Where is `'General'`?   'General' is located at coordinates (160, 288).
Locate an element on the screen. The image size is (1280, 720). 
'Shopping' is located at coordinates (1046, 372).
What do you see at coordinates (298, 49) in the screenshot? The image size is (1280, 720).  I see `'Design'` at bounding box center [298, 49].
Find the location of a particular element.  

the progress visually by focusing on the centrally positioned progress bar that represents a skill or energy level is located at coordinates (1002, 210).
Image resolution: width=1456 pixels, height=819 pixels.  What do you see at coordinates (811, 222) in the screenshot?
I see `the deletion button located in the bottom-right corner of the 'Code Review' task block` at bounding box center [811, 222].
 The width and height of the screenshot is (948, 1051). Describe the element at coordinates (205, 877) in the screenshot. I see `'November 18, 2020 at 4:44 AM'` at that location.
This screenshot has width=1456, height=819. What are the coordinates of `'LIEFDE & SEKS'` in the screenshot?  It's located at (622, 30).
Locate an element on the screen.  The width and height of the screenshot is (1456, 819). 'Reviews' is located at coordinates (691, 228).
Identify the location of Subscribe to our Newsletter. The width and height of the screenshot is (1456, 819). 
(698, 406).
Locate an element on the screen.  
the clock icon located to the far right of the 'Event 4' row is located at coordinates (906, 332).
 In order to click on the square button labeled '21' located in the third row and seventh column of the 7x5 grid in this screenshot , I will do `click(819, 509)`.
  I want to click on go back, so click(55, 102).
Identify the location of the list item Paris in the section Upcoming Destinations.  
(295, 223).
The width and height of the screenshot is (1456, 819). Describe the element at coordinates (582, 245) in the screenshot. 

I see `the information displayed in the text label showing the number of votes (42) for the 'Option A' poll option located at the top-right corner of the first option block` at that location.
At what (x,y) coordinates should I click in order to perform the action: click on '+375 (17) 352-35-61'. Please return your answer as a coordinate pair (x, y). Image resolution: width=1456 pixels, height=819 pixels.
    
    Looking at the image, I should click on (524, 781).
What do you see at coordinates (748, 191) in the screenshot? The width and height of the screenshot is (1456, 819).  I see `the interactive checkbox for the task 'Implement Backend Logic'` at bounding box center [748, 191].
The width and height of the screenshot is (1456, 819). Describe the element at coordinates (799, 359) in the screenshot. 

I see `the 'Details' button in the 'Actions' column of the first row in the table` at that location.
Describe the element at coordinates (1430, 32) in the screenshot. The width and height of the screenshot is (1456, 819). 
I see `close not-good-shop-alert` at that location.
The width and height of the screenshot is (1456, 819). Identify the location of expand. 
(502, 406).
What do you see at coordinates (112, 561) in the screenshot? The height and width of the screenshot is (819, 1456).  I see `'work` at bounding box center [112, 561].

--

◆ **INSTRUCTIONS TO FOLLOW**: From the listing above, collect every line that contains the word "element".

◆ **ANSWER IN FULL**:
Locate an element on the screen. The image size is (1280, 720). 
Find the location of a particular element.  
 The width and height of the screenshot is (948, 1051). Describe the element at coordinates (205, 877) in the screenshot. I see `'November 18, 2020 at 4:44 AM'` at that location.
Locate an element on the screen.  The width and height of the screenshot is (1456, 819). 'Reviews' is located at coordinates (691, 228).
Locate an element on the screen.  
The width and height of the screenshot is (1456, 819). Describe the element at coordinates (582, 245) in the screenshot. 
The width and height of the screenshot is (1456, 819). Describe the element at coordinates (799, 359) in the screenshot. 
Describe the element at coordinates (1430, 32) in the screenshot. The width and height of the screenshot is (1456, 819). 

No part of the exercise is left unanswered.